Va da sé che siamo tutti sempre e troppo fallibili, ancorché il Papa se ne chiami fuori, ma qualcuno, nel corso della storia delle genti, probabilmente, è stato meno fallibile di altri, se è vero che un giorno Guglielmino Shakespeare disse che siamo della stessa sostanza dei sogni.
Sono appena stato un poco a fumare un sigaro con un amico in Duomo. Nella piazza Duomo di Parma, tra il Battistero e la casa che fu di fra’ Salimbene de Adam, un nome che ricorre nei manuali di Letteratura italiana, sezione medievale. C’erano altri dreamers come noi. Uno suonava la chitarra con quel meraviglioso fare di chi sa che non conta saperla suonare bene. Faceva ballare amici ed amiche sulle note di "lady Oscar" e a me è parsa la canzone più bella mai scritta. Un desiderio acutissimo di fare altrettanto, un’invidia feroce si accendevano in me. Qui in camera da inizio anno tengo la chitarra chiusa nella sua teca, come fosse un serpente pericolosissimo, un giorno vorrei farle dire le parole della Città vecchia di De Andrè, l’ho presa per quello, spero di riuscire.

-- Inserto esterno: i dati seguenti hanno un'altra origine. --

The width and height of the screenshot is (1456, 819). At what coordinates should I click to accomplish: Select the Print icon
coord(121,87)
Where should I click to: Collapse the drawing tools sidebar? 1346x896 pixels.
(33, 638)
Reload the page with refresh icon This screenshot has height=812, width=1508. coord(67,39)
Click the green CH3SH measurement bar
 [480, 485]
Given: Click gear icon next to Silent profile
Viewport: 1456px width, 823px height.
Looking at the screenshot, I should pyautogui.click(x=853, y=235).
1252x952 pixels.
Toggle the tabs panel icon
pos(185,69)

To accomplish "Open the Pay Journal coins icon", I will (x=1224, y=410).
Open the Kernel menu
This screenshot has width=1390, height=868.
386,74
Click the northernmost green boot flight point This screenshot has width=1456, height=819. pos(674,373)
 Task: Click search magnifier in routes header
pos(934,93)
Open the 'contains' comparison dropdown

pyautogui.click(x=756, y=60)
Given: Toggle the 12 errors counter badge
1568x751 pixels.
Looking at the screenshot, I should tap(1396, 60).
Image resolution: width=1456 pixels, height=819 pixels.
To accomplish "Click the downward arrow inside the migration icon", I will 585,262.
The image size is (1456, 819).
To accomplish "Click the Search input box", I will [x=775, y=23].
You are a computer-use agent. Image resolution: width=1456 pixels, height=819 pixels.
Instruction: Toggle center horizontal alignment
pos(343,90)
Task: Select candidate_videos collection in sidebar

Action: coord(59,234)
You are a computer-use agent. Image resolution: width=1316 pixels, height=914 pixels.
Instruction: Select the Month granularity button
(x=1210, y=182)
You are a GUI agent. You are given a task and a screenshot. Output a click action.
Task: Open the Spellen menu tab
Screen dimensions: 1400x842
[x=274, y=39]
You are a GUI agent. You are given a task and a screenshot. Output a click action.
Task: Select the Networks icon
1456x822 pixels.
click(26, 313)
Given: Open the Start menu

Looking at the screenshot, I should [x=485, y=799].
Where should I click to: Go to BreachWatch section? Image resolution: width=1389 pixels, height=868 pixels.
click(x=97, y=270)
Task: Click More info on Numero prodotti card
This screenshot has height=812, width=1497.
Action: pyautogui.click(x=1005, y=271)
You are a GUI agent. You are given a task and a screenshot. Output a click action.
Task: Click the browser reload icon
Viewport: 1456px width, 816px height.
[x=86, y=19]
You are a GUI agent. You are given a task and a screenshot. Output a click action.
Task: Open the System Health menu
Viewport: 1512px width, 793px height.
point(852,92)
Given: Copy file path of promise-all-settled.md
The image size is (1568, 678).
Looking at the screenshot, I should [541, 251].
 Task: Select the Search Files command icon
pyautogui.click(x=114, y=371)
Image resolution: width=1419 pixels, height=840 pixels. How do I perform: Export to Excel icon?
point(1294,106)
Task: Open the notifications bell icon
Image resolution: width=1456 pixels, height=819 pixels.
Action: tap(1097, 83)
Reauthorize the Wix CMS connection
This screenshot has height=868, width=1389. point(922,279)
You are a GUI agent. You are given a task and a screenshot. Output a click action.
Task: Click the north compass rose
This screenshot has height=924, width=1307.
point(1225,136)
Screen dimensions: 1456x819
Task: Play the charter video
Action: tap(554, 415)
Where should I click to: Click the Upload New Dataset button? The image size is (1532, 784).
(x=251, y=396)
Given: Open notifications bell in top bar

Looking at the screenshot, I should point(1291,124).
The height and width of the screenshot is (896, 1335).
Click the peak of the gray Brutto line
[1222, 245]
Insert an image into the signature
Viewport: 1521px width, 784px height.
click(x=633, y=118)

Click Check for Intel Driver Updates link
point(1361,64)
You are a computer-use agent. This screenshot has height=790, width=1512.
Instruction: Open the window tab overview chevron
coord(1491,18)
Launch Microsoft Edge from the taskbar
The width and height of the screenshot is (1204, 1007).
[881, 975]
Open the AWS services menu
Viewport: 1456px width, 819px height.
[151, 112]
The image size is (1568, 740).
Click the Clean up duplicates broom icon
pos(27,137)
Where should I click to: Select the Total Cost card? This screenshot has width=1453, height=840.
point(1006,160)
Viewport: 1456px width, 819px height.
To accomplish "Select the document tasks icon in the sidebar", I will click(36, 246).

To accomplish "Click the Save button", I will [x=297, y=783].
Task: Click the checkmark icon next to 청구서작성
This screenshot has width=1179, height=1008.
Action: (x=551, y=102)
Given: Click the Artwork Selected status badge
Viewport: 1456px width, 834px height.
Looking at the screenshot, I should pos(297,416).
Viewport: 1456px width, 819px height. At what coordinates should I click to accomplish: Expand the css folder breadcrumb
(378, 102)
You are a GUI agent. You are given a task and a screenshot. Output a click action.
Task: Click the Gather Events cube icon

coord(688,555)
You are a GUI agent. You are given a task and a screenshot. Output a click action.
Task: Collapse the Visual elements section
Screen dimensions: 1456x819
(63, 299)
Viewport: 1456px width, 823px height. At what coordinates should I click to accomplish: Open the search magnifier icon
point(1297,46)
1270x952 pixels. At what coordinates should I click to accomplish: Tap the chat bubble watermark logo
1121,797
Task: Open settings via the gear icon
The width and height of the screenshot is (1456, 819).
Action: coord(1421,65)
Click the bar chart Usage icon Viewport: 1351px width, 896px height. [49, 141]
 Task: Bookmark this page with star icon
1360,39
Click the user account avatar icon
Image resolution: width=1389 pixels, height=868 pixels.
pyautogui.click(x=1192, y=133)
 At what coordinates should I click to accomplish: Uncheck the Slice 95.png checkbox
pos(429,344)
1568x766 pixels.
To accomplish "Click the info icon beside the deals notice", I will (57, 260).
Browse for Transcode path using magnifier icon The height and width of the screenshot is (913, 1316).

Io sono tornato con una carica mistica che da uno a dieci è almeno undici. Fossi solo capace e stasera saprei di certo cosa fare: non dormirei. Suonerei canzoncine di amore e morte aspettando domani e domani andrei a letto e rimanderei tutti i problemi al prossimo mio me. Che poi è vero: son problemi di dreamer ma sbaglia chi dice che un dreamer sbagli.